EXPOINTER 2017- OLIVICULTURA – Azeites gaúchos ganham prêmios internacionais

Após uma década de retomada de cultivos, olivais gaúchos já rendem azeites premiados em concursos de prestígio no Exterior. A produção brasileira alcançou mais de 100 mil litros na safra de 2017, o que é insuficiente para atender à demanda de consumidores. As duas situações mostram comportamentos que muitas cadeias produtivas típicas do Estado poucas vezes conseguiram, talvez nem a da vitivinicultura.

O estágio da cultura da oliveira e o processamento das azeitonas foi detalhado em bate-papo no programa Leite com Café na Casa JC na Expointer. Na conversa, entrou também a jornalista e repórter da revista A Granja, Denise Saueressig, que estuda a cadeia emergente em um mestrado na Universidade Federal do Rio Grande do Sul (Ufrgs). "Resolvi estudar esta cadeia, pois me chamou muito a atenção nas reportagens, e há muito pouca publicação na área", comenta a jornalista. Na pesquisa, Denise aplicou questionário a produtores e empresas para conhecer mais como funciona o setor.

O jovem empresário e sócio da empresa com maior área de olivais e com a marca Prosperato, Rafael Marchetti, comentou dos desafios que o setor tem pela frente. A novidade que ocorreu em plena Expointer – aliás, economias como a olivicultura ganham cada vez mais espaço em feiras do agronegócio – foi a criação do Instituto Brasileiro da Olivicultura.

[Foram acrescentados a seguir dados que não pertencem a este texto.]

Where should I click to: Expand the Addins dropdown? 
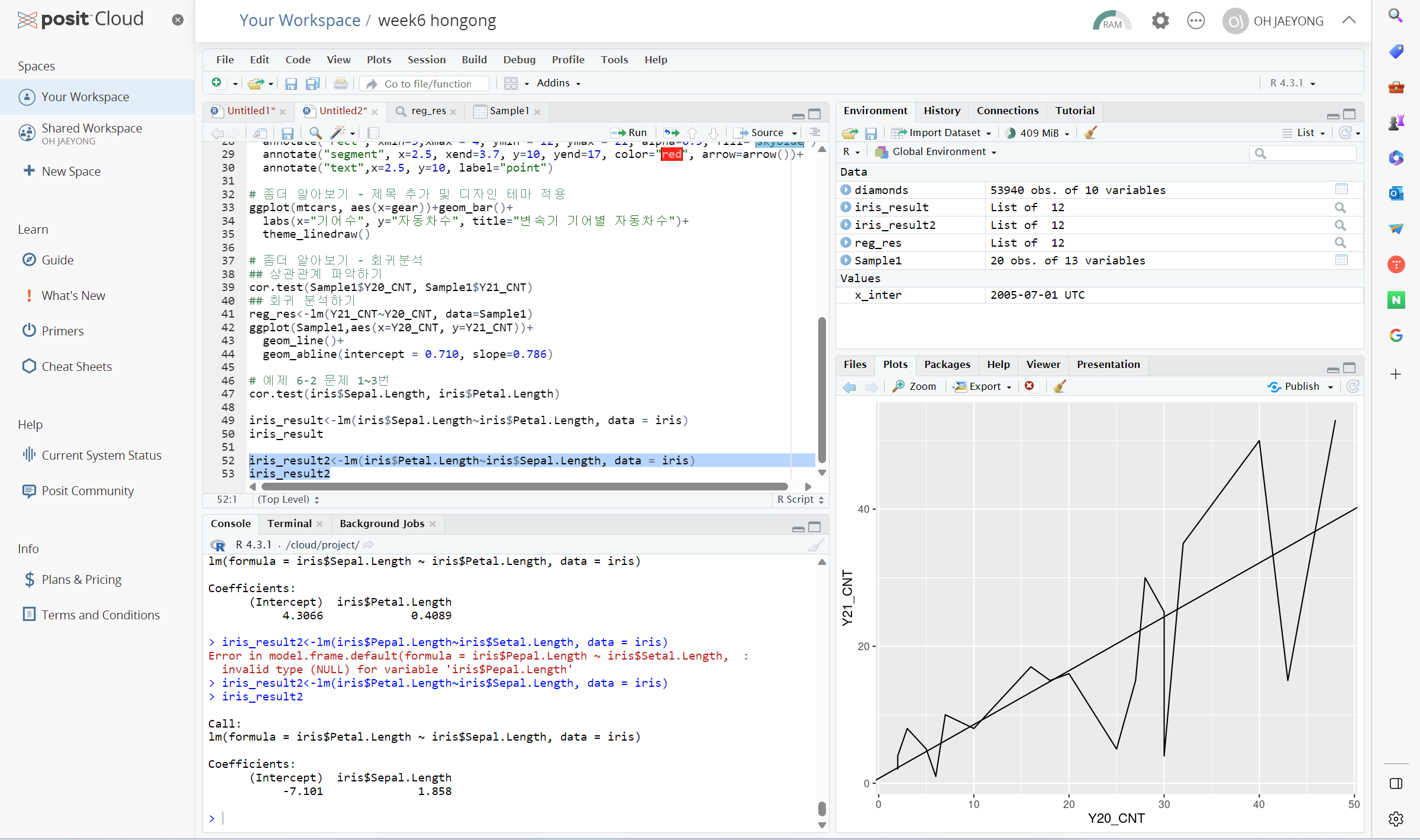pos(558,83)
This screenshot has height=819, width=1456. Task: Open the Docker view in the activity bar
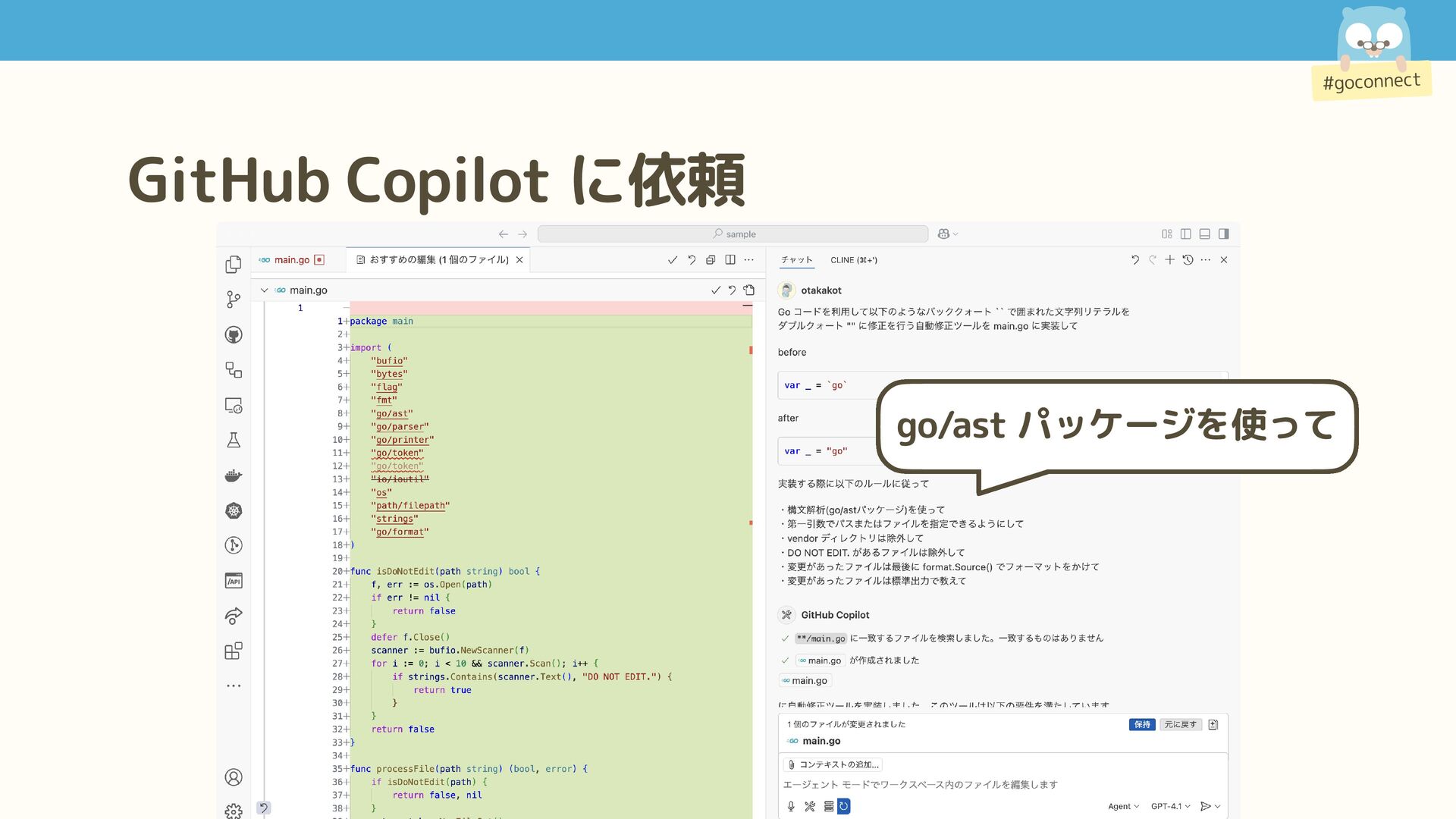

A entidade ajudará a organizar o segmento de produtores da matéria-prima à elaboração do azeite nos estados produtores. Com isso, trilha um caminho parecido com o da uva e vinho, que tem o seu Ibravin. O que ainda não foi definido é se terá – o que depende de aprovação legislativa – algum fundo para poder bancar iniciativas de desenvolvimento do segmento, que a vitivinicultura já tem.

No Estado, a área de cultivo deve se de 2,8 mil hectares para 2018, cita Denise. Um pouco mais que os 2,6 mil da área colhida em 2017. No Brasil, são 5 mil hectares.